Non è certo un fenomeno nuovo: è dagli Anni '90, grazie a figure come David Bowie, Madonna o i Nirvana, che la teatralità dei costumi o i canoni di una controcultura trascendono i limiti della moda e diventano occasione per formare un'identità, di massa o di nicchia che sia, per chi si rispecchia nella musica e nei valori del determinato artista. Nei primi Anni '2000 è stato il turno dell'iperfemminilità di Britney Spears o Gwen Stefani, nei '10 l'estetica di Lady Gaga ha rivoluzionato con la sua stravaganza, dando una casa e un'accoglienza a chiunque si sentisse "diverso". Oggi più che mai, ciò che indossa un'artista sul palco va oltre l'estetica dell'alta moda e diventa una forma di cultura.

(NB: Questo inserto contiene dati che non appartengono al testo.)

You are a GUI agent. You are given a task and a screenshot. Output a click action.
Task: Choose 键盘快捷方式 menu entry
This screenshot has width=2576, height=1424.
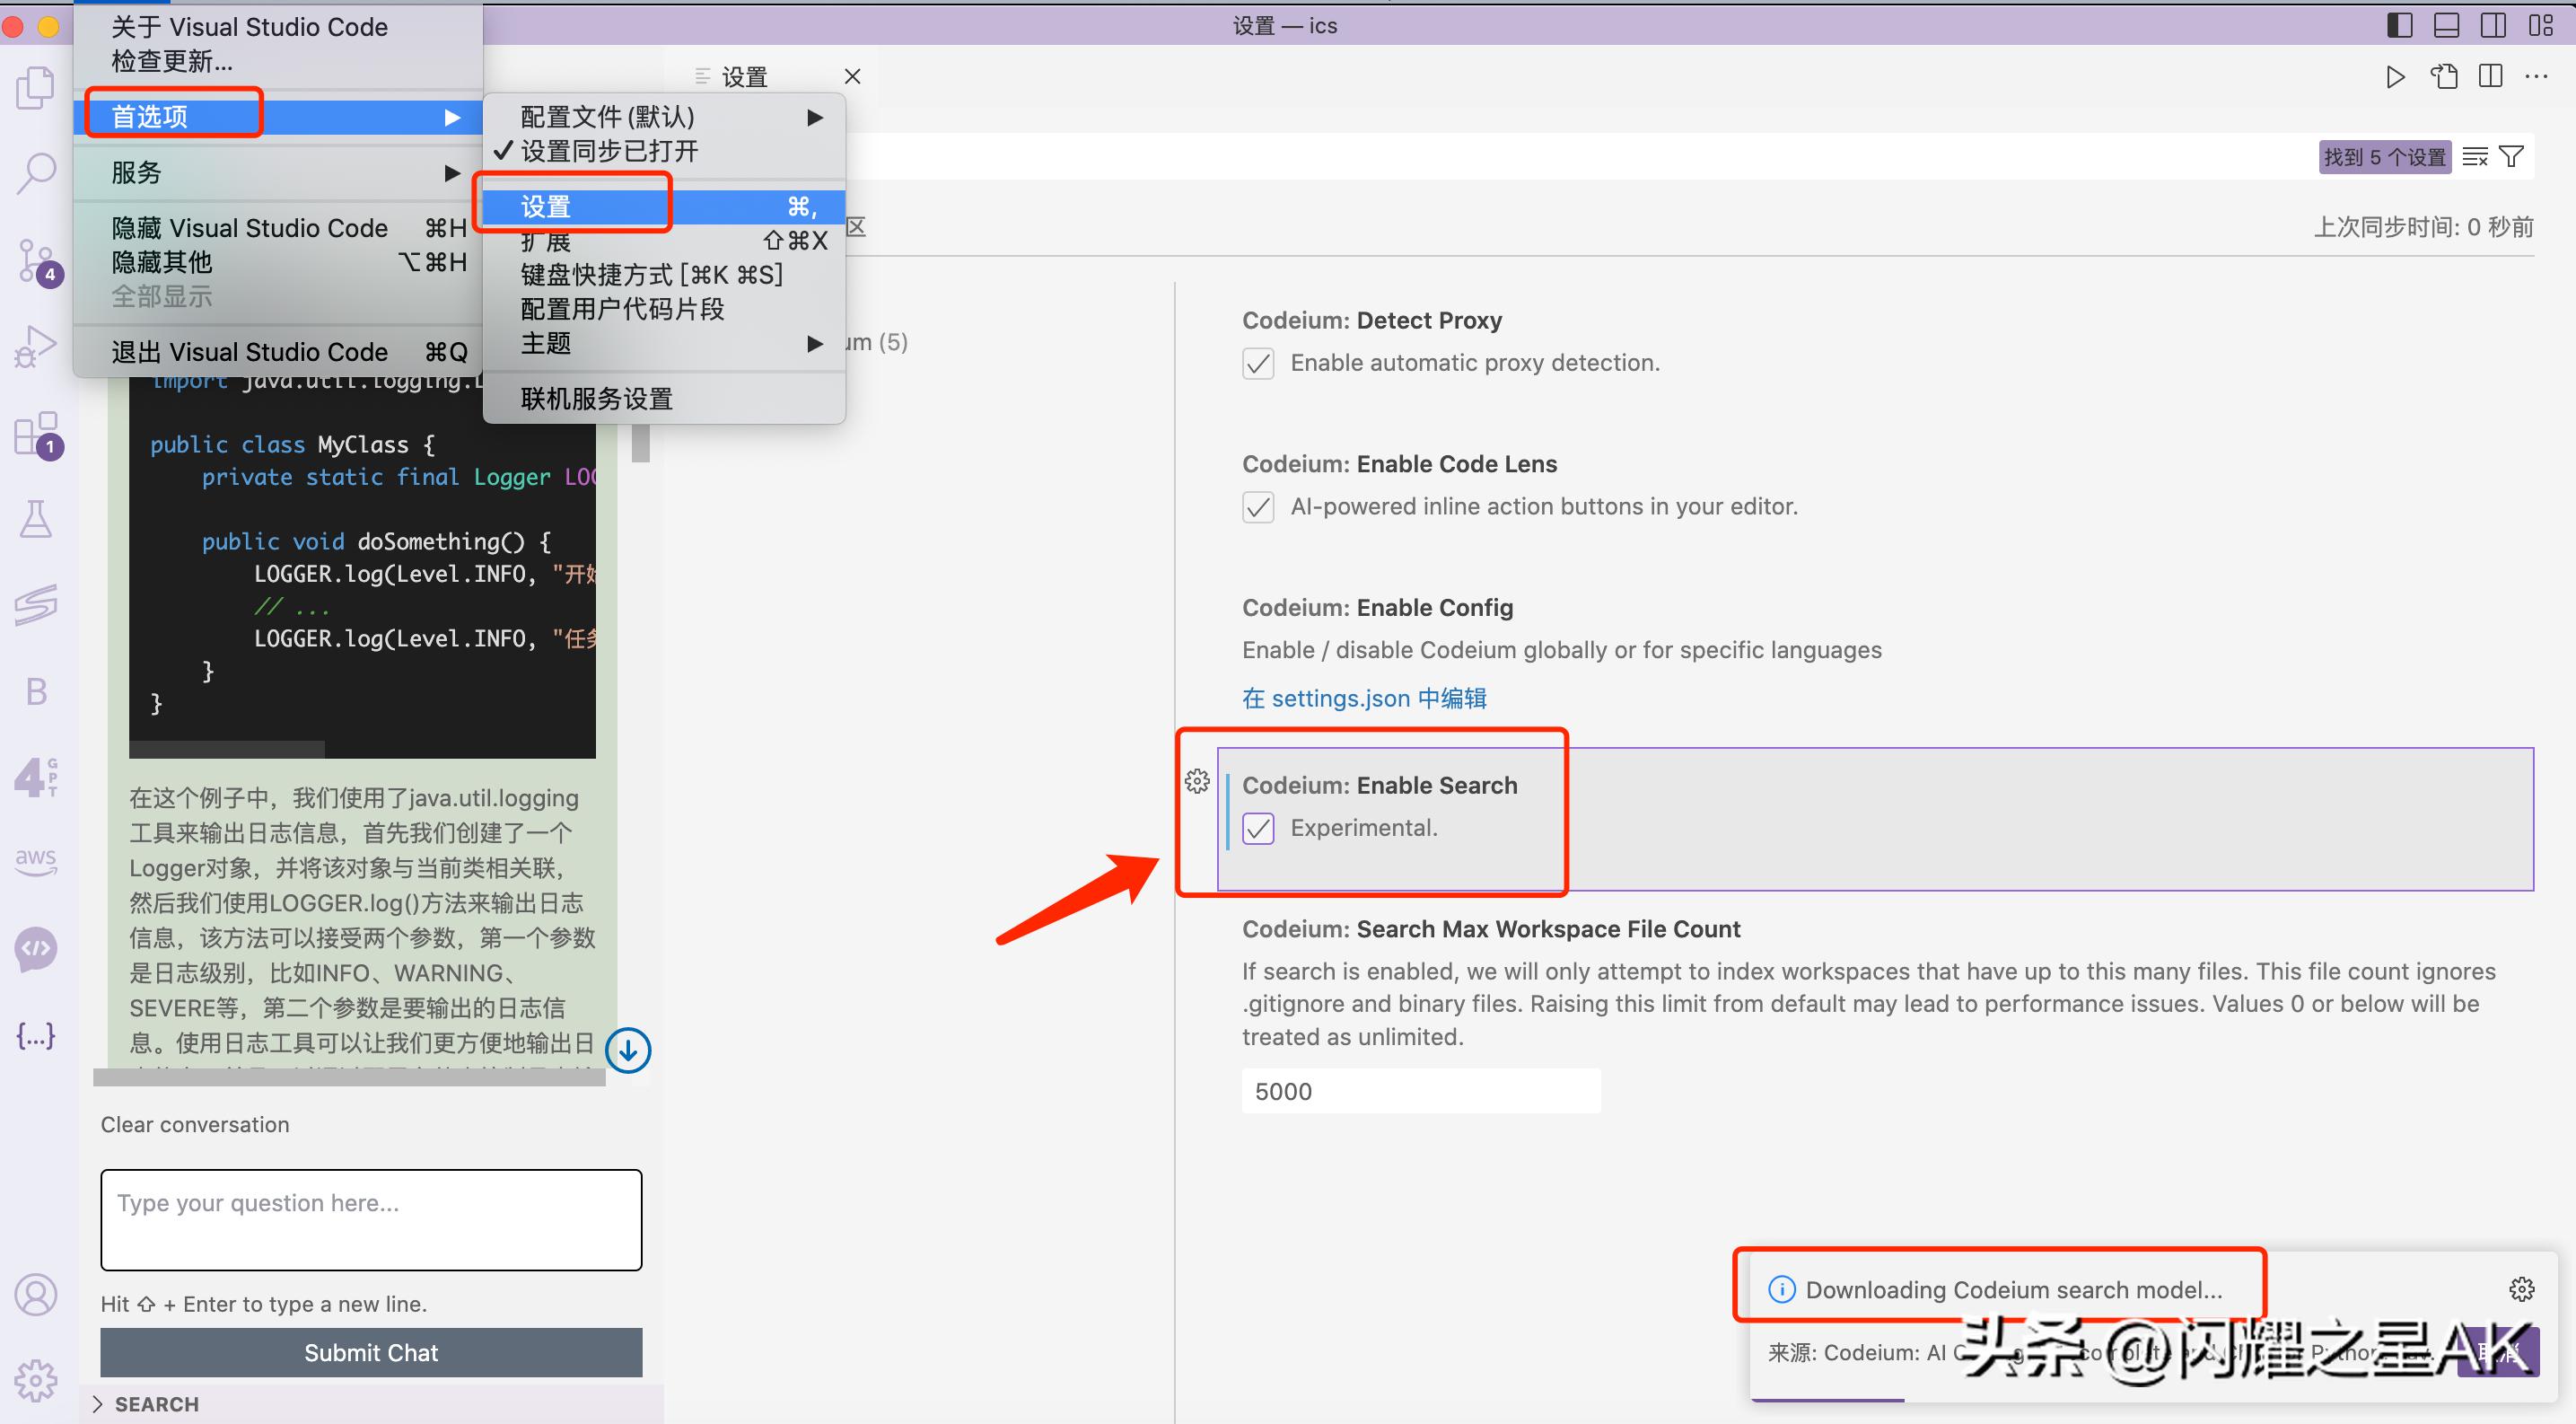click(x=651, y=275)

L'importanza del look per chi va a un concerto

Ad oggi l'hashtag #ConcertOutfit conta più di 300mila video su TikTok ed è un modo per condividere, tra spettatori e fan di uno stesso artista, l'attesa per il live e non solo. Come ha detto Chappell Roan durante uno dei suoi concerti: «Voglio solo che vi sentiate come quando eravate bambini, quando avevate 13 anni ed eravate liberi. È ciò di cui ho bisogno, e sono così felice di poter fare questo con il mio lavoro, sentirmi libera e indossare questo sul palco. Ne avevo bisogno... per sentirmi semplicemente me stessa».

Oltre ad essere un modo per esprimersi in un ambiente sicuro, dove si è consapevoli di trovare molte altre persone che colgono il significato e i riferimenti dell'outfit, i fan decidono di adottare l'estetica dei propri artisti preferiti perché, in questo modo, contribuiscono a trasformare da passiva ad attiva la fruizione della musica. Si crea quindi una sorta di azione collettiva, un concretizzarsi di ideali, tematiche e sensibilità che, dalla musica o dai social, si manifestano anche attraverso il proprio modo di vestire. Magari non avremo accesso agli abiti tailor made che Chappell indossa sul palco, ma ci sarà almeno un piccolo dettaglio che racconta qualcosa di lei, della sua musica e di noi, come un cappello da cowboy rosa appeso al collo.